The Independent: Where industry and nature coexist

The Independent: Where industry and nature coexist

One can hardly see any spot of environmental degradation. Haller Park, a 200 hectare experimental park, started in 1971 when Bamburi Cement Factory hired Dr. Rene Haller, a Swiss agronomist to rehabilitate the firm’s degraded environment as a result of limestone mining for cement production for the East African market.

In nearly two decades of Bamburi Cement’s operation, which is located 10 kilometers from the coastal town of Mombasa, the communities around the factory had a good share of social and economic problems.

But the cement firm’s initiative seem to have succeeded with the setting up of the Park, and now the communities that surround the firm’s operations in other countries especially in Hima in Kasese, South Western part of Uganda, where it has been in operation for more than two decades, think that it is time for the Bamburi to initiate similar projects there.


“If Lafarge could do something like that in Hima, it will be a way to pay for damaging us with all that cement dust we inhaled for years,” said David Gumisiriza in reference to Bamburi’s environmental initiatives in Kenya.

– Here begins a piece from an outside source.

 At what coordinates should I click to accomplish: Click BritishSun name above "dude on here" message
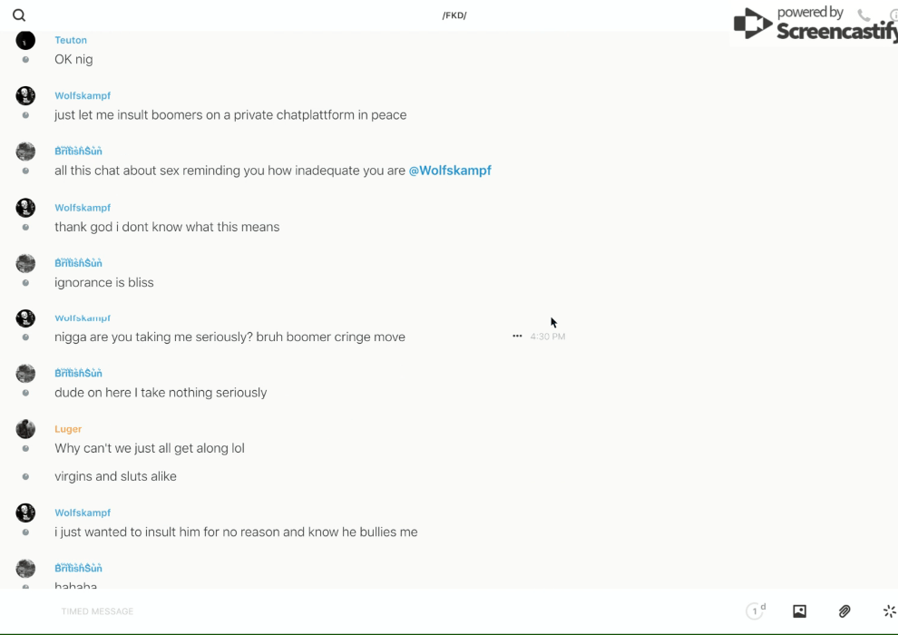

Bamburi Cement, which holds a licence that allows them to extract the raw materials only on land, obtains limestone or pozollana at a depth of 10-12 metres, and 30-50 centimeters to the water table.

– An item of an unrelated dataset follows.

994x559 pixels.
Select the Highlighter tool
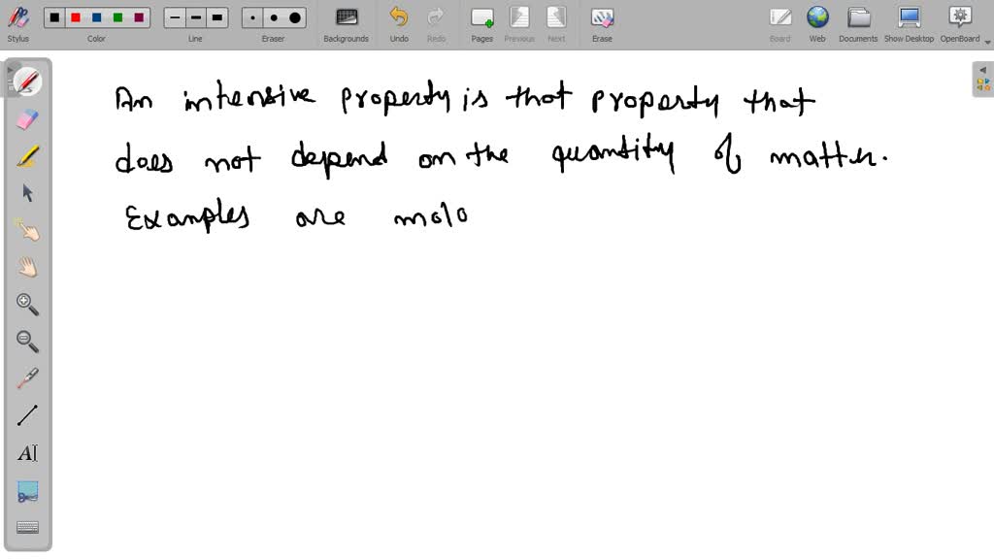tap(26, 155)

Since then, the Lafarge Eco Systems – the environmental arm and subsidiary of Bamburi Cement – has built diverse ecosystems of forests, grassland and wetland habitats, restoring local indigenous forests that were under threat from habitat destruction and fragmentation in two quarries – Bamburi and Kilifi.

In total, the rehabilitated land is 320 hectares in Mombasa and Kilifi counties. The firm is also in preparation to rehabilitate the land in Katani, Machakos County, where it is mining pozzolana.

The rehabilitation involved landscaping, research and establishment of pioneer plantations of trees, followed by planting of target coastal vegetation that consist mainly indigenous, rare, endangered, fodder, herbs, and species of potential economic value.


Numerous animal species including hippopotamus, giraffes, pig warthog, snakes and crocodiles, were introduced to support ecological functions, with support from the Kenya Wildlife Service, Kenya Forestry Service and the National Environment Management Authority.

However, other creatures emerged naturally as a result of the cement firm’s support, according to Albert Musando, the head of Environmental Education & Ecosystems Management at Lafarge Eco Systems.

He cites butterflies that emerged as a result of creating an enabling environment that would see various insects thrive throughout their lifecycle.

“For instance, doing so means that the insects like butterflies can feed on flowers or nectar, can detect plants that are conducive for them to lay eggs on and breed,” Musando told journalists from Kenya, Ethiopia, Uganda, Rwanda, Tanzania and Malawi, who had gathered in the coastal city of Mombasa for a four-day Kenya Science Journalist Congress organized by Media for Environment, Science, Health and Agriculture (MESHA) starting on Nov.18.

“Now, that is what we spent most of our time on to ensure that we help the ecosystem recover either to its original status or something similar.”